Imagine a football field of fiction. The left endzone perfectly imitates reality. The right endzone fully invents a new one. Art, being imperfect, can never reach either goal. But perhaps the left five-yard line is dotted with the dirty realism of Raymond Carver or researched historical fiction like Wolf Hall while the other five-yard line has the fantastic imaginings of Star Wars or Lord of the Rings. Everything to the left of the 50-yard line is “realism” and everything to the right of it is “science fiction and fantasy.”
This is how many readers, authors, and even critics view the terrain of literature. (And, yes, sadly many view it as a competition where we must choose a side.) Literary discourse often devolves into squabbling over the failed “realism” of stylized novels like Donna Tartt’s The Goldfinch and Hanya Yanagihara’s A Little Life or debates about whether magical realism is just fantasy for literary snobs.

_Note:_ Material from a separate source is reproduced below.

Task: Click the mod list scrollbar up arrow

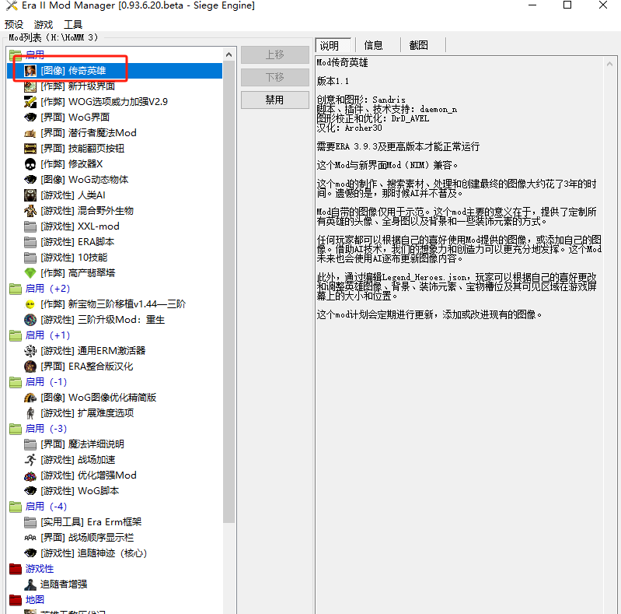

Last year, an award-winning SFF author told me that non-realist literary authors like Karen Russell and Donald Barthelme were “actually science fiction and fantasy writers” while also mocking non-realist literary authors for “not even thinking through their worldbuilding.” The result is a big confused mess that leaves whole swaths of literature—fabulism, surrealism, hysterical realism, postmodernism, and so on—floating in the ether.
Realism is not a binary. It is at a minimum a spectrum. If you charted fictional realities on a football field, you’d find that work on the 45-yard “Realism” side is closer to the 45-yard “SFF” marker than it is to, say, Sally Rooney over the 8-yard line. But even a spectrum doesn’t accurately capture the vast ocean of fiction that takes our reality and heightens, stylizes, distorts, or warps it in different ways.